=== What to work on ===
Write out the rows exactly, starting at the line that contains "Where should I click to: Click the On" and ending at the line that contains "(1240, 172)", with both of those lines included.

Word and element location data:
━━━━━━━━━━
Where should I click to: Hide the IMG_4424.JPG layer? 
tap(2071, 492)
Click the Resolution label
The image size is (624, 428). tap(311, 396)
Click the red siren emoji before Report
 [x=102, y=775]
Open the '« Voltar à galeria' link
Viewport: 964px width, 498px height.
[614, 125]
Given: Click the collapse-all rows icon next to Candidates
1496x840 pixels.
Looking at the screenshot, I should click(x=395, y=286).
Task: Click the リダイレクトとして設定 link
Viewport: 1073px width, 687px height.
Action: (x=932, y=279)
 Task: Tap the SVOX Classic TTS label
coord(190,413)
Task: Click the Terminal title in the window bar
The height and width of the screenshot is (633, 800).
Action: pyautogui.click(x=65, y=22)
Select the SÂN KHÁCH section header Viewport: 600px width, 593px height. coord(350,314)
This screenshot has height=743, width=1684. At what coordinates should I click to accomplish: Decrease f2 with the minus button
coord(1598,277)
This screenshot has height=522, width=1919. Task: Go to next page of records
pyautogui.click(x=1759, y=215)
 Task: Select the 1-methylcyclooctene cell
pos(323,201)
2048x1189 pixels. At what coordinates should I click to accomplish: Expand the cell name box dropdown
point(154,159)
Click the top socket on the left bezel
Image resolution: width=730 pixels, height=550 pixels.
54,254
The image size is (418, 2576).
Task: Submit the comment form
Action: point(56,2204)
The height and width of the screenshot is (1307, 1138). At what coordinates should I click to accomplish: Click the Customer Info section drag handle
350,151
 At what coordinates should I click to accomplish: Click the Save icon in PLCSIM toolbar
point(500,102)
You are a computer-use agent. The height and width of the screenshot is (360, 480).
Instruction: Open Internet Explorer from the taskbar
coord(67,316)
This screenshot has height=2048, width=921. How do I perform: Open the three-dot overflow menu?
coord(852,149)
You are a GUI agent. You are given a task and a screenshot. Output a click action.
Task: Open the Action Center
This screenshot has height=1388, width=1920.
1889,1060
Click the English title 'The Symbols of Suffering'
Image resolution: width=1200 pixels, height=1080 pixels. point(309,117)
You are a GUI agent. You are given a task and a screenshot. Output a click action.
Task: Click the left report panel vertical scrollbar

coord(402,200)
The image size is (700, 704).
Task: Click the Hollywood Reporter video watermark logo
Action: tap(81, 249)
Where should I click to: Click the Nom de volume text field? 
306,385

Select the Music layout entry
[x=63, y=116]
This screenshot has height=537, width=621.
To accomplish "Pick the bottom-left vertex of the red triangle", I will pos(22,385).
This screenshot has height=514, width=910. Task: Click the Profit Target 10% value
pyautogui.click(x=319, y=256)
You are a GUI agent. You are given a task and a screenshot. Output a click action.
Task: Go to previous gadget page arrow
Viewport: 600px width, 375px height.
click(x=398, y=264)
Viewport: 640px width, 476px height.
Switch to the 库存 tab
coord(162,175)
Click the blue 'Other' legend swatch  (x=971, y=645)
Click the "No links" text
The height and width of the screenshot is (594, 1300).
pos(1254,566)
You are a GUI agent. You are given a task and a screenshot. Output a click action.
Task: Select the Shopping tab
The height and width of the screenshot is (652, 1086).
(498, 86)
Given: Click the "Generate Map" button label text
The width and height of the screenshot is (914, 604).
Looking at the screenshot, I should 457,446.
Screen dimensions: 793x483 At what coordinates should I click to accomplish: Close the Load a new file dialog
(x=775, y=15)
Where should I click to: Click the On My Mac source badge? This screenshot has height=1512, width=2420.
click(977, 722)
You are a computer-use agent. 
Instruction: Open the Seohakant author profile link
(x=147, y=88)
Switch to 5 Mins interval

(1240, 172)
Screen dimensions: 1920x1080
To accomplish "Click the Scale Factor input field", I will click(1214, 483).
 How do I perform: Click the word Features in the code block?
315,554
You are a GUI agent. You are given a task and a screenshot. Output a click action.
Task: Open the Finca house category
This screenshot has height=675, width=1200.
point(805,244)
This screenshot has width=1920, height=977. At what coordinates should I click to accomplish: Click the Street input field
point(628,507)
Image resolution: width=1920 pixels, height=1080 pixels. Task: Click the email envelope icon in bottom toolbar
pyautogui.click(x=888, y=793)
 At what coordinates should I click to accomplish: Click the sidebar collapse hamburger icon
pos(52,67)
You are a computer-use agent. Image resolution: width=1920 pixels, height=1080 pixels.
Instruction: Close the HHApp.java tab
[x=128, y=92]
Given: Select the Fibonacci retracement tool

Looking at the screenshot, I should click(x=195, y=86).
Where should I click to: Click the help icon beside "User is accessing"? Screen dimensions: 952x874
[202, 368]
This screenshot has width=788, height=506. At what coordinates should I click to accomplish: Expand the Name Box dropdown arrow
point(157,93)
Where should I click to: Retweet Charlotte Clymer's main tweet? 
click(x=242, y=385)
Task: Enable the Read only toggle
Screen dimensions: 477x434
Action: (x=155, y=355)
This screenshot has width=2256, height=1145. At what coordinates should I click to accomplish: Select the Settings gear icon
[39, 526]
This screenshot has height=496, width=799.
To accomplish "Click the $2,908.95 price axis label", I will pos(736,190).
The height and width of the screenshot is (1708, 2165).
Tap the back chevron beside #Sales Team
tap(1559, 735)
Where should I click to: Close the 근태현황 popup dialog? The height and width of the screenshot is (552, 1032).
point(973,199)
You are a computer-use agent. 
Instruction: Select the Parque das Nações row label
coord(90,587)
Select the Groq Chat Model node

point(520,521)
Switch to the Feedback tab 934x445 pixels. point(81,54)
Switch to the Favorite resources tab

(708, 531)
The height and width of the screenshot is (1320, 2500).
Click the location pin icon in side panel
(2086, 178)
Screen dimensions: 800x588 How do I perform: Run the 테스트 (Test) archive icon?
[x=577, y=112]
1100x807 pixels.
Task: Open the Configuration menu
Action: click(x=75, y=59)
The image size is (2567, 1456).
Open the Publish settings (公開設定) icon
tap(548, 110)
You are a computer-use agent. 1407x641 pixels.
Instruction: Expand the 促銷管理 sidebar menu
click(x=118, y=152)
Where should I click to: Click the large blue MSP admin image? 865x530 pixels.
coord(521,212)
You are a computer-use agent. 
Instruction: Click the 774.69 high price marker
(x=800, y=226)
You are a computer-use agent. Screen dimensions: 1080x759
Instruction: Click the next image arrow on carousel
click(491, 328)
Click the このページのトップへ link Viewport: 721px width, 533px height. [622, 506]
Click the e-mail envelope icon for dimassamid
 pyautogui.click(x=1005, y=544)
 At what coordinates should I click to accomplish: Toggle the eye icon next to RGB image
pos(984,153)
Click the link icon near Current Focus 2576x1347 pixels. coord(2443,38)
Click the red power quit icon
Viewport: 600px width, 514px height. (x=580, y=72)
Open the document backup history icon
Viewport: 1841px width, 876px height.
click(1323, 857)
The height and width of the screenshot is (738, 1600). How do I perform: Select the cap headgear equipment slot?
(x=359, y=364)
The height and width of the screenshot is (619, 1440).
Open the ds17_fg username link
━━━━━━━━━━
=== Full solution ===
Where should I click to: Click the On My Mac source badge? This screenshot has height=1512, width=2420.
click(977, 722)
You are a computer-use agent. 
Instruction: Open the Seohakant author profile link
(x=147, y=88)
Switch to 5 Mins interval

(1240, 172)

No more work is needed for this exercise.